August 17, 2003

Oh, the joy

I bought a new printer this weekend, an Epson Stylus Photo 900. Its big feature is that it can print on CD-Rs and DVD-Rs Its a really nice piece of hardware, and the team that designed the printer should be applauded. Unfortunately, everyone involved with its software and documentation should be ashamed.

The manual ignores a bunch of sections it should have (unpacking the printer, some finer details about the ink cartridges, etc), but hey, I'm a geek, I don't generally read manuals anyone. The printer comes with two discs. The first contains drivers for Mac OS (9 and X), and Windows (ME/XP/2000, I think). It also contains CD label design software for Mac OS 9 and Windows. If you look through the manual, all the pictures of the label design software are running under 9 (though all the pictures of the driver and printer utilities are running under X). The second disc is a copy of Discus EP 2.72 for Mac OS X, with some instructions on an insert int he disc sleeve. So far so good.

DO NOT INSTALL THE PRINTER DRIVERS. The drivers on the disc just crash whatever app attempts to print. Fortunately Epson helped out users trying to debug this by leaving a full set of debug symbols in their drivers. And people wonder why printer drivers are so large. After going to Epson's webpage I managed to find slightly newer drivers that appear to be more stable. You'd think they might mention on the driver page that the in box drivers crash under the current versions of the OS, it might save people time.

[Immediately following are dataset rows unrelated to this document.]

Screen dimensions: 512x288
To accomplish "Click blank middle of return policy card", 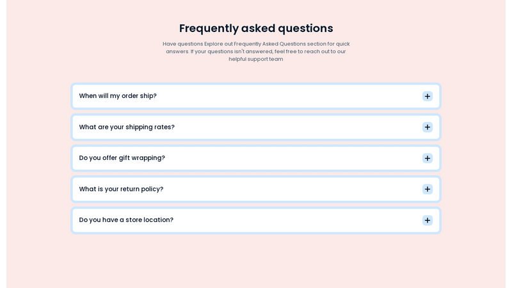I will (x=288, y=189).
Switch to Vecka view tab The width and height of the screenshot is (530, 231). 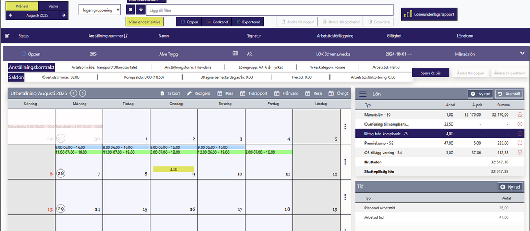[53, 6]
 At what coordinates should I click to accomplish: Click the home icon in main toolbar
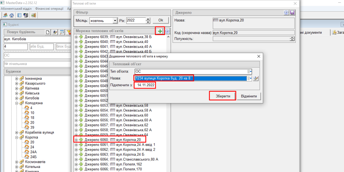point(12,15)

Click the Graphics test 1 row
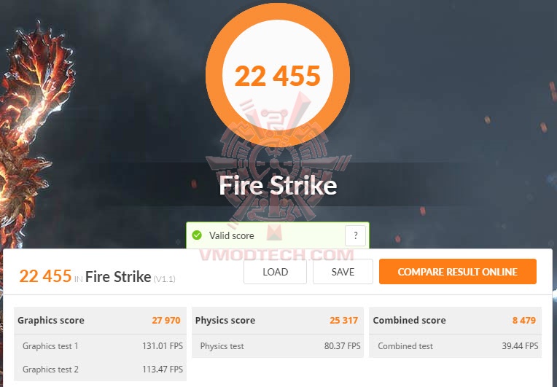tap(100, 345)
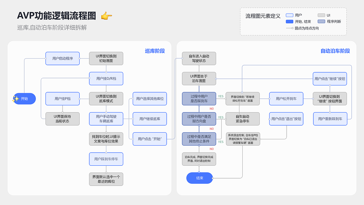The image size is (364, 205).
Task: Select the 用户挂D/R档 node
Action: 106,79
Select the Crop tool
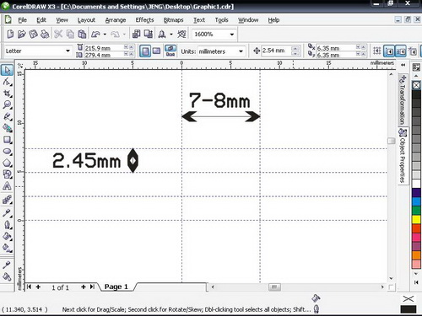The height and width of the screenshot is (316, 422). (7, 94)
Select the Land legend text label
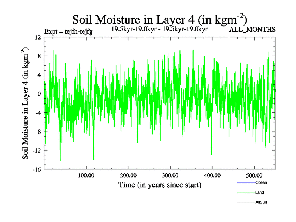The image size is (296, 222). [x=259, y=192]
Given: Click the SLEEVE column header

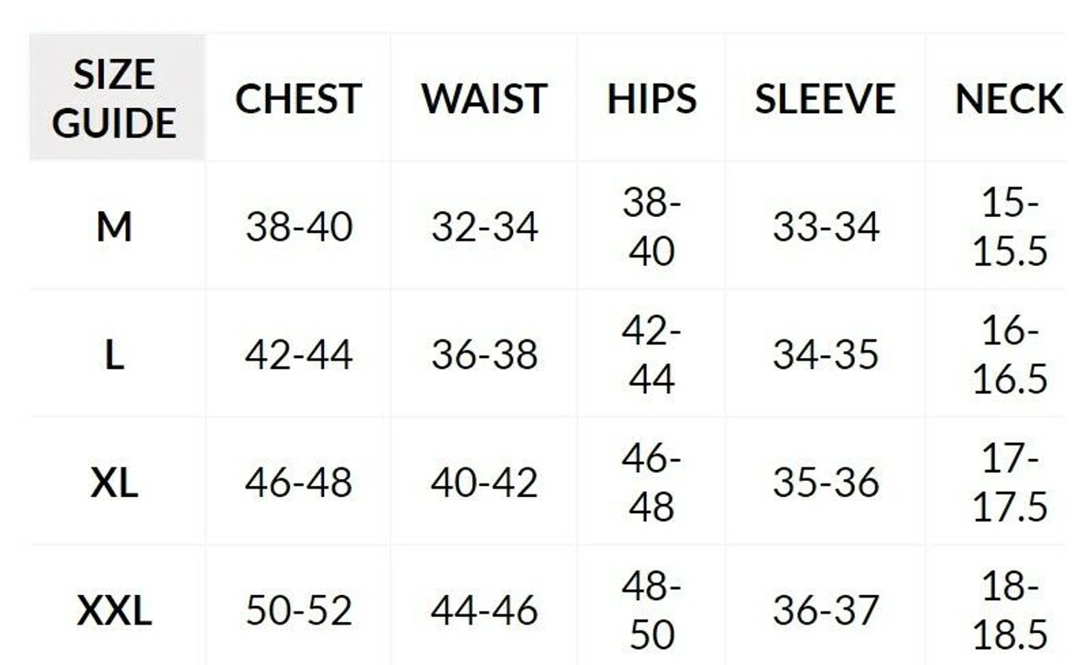Looking at the screenshot, I should pos(825,99).
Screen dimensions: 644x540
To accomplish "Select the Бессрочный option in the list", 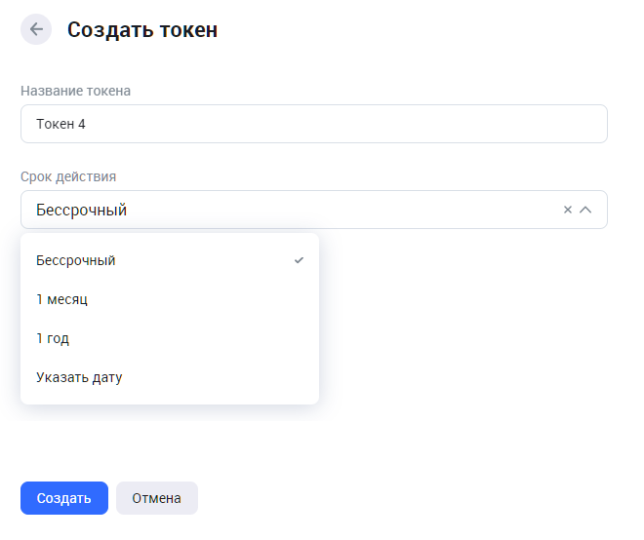I will (76, 260).
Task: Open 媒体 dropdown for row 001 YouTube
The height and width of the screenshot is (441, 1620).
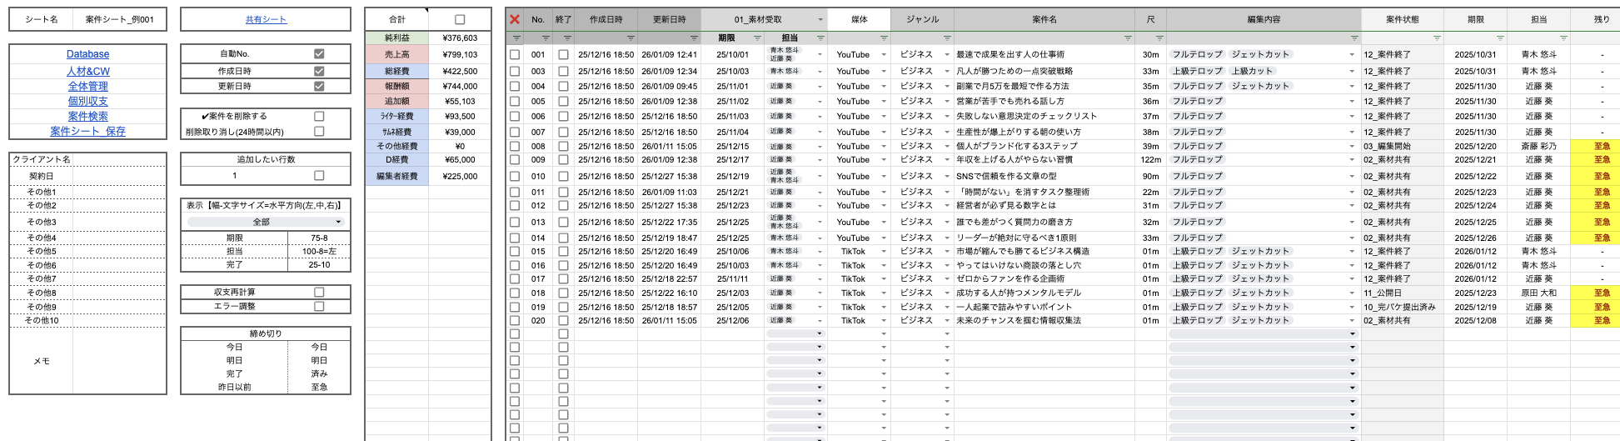Action: [884, 55]
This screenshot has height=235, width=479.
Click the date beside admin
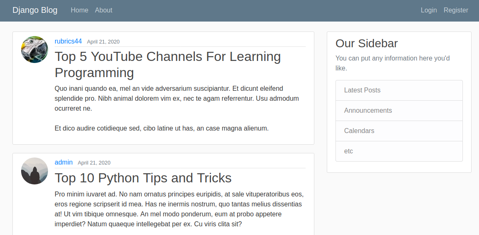(x=94, y=163)
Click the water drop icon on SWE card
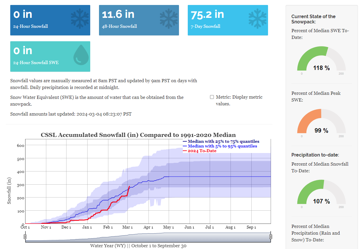This screenshot has height=249, width=360. (x=81, y=55)
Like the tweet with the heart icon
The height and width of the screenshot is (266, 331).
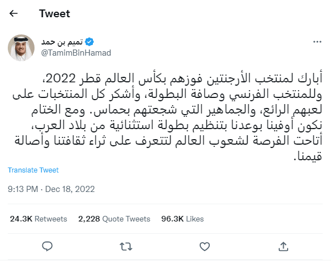point(205,247)
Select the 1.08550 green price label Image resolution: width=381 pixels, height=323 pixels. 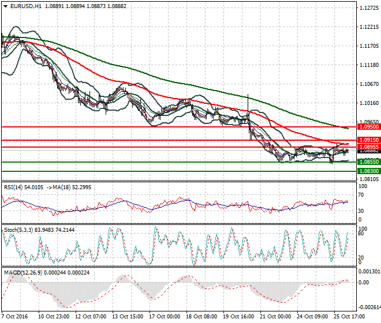pos(367,163)
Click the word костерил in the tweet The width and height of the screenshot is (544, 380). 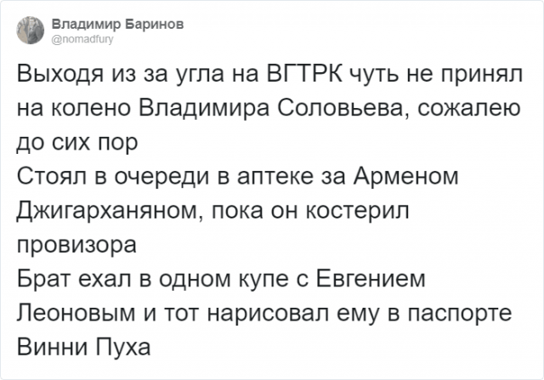[x=357, y=211]
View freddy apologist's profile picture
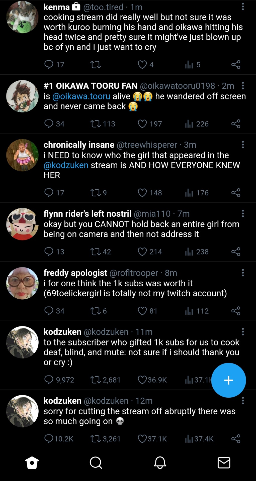Screen dimensions: 256x481 tap(22, 283)
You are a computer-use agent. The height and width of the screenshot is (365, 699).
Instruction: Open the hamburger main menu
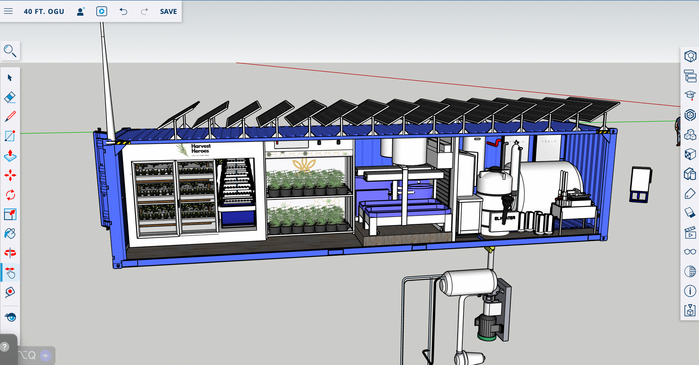coord(8,11)
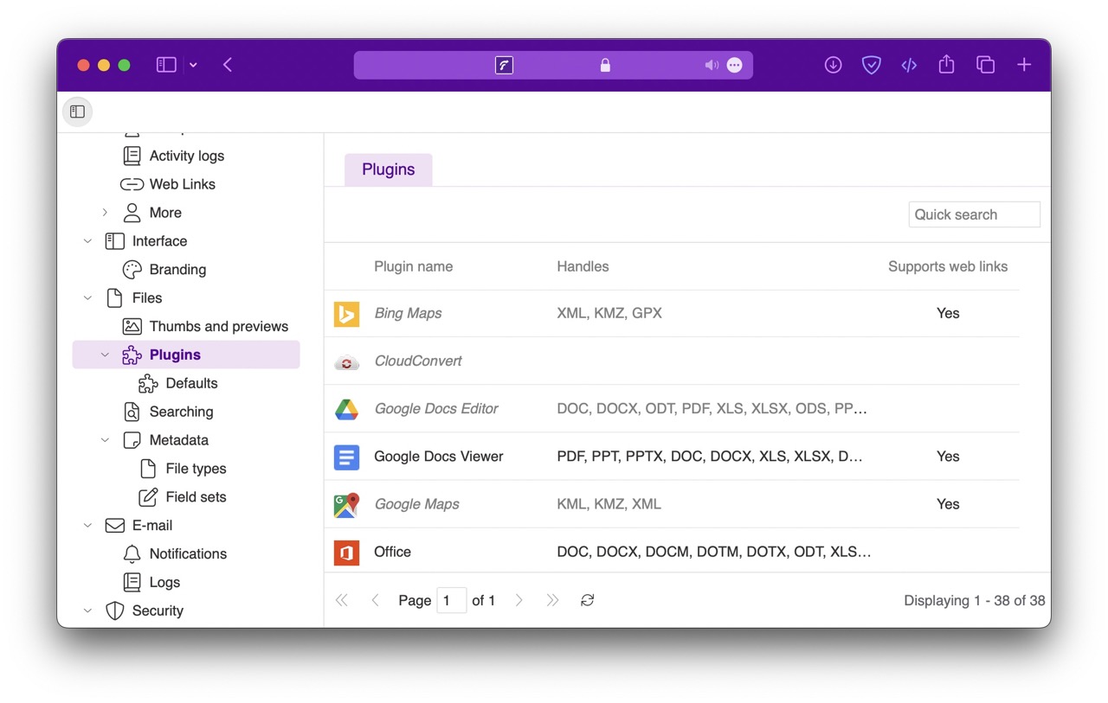This screenshot has width=1108, height=703.
Task: Click the Google Maps plugin icon
Action: (x=346, y=505)
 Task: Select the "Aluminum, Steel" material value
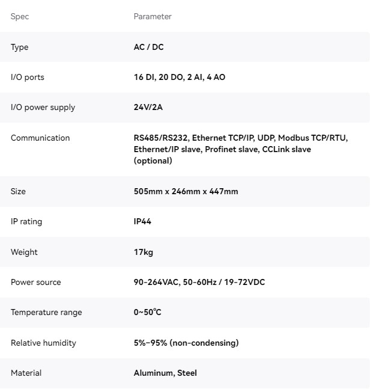coord(165,373)
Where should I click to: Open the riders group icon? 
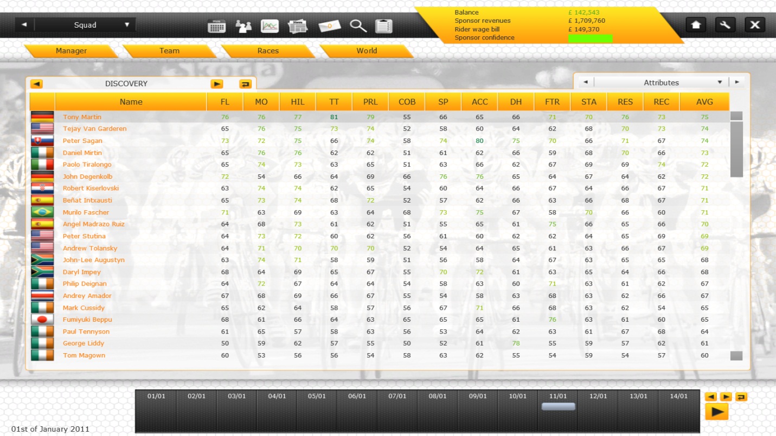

So I fired up Discus EP 2.72. Ugh. The interface is certainly not Mac like. Everything is big and clunky, and trying to make you pay for a more full featured version. I clicked on the type of project I wanted (CD), and then I had to select the type of printer I have. And it doesn't remember, you have to do it each time. It has interesting typographic control, but all the text looks really blocky and pixelated, they do no antialiasing, even at huge sizes with text on an arc (fortunately it appears much smoother when it actually prints). So I hit print and wait. The colors and image quality on the CD surface is nice. But ITS OFF CENTER.There appear to be no expert settings to fix it, and since the printer seems to print fine otherwise I can only assume that despite making me select my specific printer (every time I want to use the software) they can't even calibrate their templates right. I think I need to write a quick program to generate PDFs of CD surfaces so I can print out CD-Rs that do not look like shit.

Okay, I its not fair of me to complain so much. Its not like this is so much worse than any other product. Consumers put up with shitty quality, and manufacturers deliver it. In this case I am satisfied, I can write my own software, and the hardware seems good. But this weekend I am in a bad mood to vent, so I am venting.

If you have read this far you have far too much time on your hands. My parents visited a week ago, which was cool. My dad felt a little ill though. He was still feeling ill after they returned to Philadelphia, so he went to a doctor, and they decided to check him into the hospital for observation. The good news, it looks like its not that serious. The bad news, it looks like he is going to have to have surgery in the next couple of days. He seems to be in good spirits. I hate surgery.